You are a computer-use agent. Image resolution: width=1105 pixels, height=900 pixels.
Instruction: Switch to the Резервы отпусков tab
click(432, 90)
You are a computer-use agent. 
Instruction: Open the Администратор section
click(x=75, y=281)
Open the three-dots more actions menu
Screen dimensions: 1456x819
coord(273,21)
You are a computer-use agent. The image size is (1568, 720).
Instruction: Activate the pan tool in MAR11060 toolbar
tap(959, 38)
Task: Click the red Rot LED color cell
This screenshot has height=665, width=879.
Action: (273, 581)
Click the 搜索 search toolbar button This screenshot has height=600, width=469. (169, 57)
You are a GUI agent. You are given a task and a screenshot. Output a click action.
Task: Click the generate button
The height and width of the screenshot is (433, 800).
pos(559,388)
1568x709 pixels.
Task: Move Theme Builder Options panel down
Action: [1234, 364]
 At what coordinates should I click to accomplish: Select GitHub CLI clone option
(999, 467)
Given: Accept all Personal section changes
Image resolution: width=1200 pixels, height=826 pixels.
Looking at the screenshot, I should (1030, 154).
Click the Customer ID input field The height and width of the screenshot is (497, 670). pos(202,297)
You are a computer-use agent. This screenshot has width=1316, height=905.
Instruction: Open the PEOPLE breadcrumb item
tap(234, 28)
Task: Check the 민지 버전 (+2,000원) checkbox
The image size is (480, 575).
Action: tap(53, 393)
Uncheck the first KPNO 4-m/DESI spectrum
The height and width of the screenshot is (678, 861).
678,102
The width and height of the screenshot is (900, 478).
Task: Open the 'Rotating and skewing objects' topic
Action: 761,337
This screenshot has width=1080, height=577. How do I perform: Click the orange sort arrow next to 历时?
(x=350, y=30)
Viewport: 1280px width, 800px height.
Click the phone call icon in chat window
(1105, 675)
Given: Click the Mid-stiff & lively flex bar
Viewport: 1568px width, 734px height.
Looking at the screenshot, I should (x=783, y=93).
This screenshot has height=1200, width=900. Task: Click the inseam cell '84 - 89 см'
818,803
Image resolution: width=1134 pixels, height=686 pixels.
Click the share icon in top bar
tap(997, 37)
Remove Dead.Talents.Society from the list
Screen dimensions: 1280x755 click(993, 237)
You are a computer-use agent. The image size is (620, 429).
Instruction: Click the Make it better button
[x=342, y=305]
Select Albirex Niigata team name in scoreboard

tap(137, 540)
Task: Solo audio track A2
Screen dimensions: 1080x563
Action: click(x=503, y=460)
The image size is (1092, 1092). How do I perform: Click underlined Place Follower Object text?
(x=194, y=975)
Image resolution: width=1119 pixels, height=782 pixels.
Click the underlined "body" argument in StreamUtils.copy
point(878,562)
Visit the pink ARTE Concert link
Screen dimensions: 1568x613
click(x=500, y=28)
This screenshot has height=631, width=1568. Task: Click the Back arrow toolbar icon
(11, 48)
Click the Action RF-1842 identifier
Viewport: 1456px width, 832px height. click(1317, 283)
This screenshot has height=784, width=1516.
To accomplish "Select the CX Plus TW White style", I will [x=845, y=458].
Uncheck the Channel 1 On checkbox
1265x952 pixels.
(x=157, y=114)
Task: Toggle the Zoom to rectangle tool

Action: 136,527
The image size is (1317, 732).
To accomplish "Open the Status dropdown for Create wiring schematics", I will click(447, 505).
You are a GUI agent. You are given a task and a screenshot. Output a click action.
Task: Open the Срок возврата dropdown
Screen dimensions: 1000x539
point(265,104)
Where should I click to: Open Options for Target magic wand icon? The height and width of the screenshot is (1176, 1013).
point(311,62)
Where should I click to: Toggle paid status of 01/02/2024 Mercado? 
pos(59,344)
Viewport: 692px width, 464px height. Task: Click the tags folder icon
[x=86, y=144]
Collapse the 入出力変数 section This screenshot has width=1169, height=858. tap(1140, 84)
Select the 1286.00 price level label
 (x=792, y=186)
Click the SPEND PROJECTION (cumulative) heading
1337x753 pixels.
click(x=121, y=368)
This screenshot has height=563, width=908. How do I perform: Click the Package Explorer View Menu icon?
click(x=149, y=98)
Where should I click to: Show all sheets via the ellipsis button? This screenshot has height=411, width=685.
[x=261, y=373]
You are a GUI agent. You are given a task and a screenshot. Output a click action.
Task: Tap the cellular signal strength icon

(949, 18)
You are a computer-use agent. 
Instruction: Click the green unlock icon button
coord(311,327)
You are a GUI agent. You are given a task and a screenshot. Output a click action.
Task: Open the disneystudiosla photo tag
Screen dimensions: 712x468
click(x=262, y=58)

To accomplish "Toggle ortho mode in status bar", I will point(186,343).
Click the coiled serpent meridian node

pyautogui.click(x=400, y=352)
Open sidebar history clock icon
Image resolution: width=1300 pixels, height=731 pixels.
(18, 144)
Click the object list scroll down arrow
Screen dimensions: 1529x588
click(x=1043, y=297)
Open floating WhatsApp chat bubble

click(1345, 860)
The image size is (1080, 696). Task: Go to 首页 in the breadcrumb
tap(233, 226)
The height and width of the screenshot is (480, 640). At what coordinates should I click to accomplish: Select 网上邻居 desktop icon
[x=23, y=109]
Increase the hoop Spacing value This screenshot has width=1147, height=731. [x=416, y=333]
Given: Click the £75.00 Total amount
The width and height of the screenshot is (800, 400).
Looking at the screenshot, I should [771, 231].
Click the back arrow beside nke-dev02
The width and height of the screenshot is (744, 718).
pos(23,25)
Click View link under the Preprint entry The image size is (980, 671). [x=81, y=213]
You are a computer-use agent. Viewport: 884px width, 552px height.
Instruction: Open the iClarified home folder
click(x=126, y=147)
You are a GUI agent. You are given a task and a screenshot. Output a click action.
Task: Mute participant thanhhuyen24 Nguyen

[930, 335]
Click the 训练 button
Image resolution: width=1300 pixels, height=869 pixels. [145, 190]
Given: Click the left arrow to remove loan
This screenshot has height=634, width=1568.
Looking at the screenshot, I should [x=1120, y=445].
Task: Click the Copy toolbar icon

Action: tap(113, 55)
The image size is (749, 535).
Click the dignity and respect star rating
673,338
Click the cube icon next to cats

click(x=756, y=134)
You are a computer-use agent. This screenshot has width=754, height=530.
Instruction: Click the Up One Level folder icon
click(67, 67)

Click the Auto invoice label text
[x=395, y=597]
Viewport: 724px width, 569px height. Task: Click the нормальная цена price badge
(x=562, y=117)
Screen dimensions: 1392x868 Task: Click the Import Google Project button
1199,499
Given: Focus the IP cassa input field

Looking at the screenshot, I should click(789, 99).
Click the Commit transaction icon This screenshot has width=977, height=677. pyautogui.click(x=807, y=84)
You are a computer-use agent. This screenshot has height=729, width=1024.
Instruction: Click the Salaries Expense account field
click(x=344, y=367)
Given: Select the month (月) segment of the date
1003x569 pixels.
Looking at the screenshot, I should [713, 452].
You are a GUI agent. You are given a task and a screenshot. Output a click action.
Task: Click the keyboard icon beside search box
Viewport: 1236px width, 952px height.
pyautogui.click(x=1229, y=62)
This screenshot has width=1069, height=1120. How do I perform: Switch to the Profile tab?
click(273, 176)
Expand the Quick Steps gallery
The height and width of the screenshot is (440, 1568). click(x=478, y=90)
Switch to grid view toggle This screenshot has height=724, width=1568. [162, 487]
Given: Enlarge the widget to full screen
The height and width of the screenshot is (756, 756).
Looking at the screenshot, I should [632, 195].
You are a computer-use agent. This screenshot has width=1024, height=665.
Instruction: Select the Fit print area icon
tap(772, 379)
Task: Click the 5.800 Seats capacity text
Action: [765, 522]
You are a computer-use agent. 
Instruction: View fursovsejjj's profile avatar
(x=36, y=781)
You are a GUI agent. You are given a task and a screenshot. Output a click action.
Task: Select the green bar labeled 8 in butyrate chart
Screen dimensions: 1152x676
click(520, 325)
****************************************
Your objective:
Copy every line from the records above that contains the string "search".

Solved exercise:
Click the 搜索 search toolbar button This screenshot has height=600, width=469. (169, 57)
Task: Click the keyboard icon beside search box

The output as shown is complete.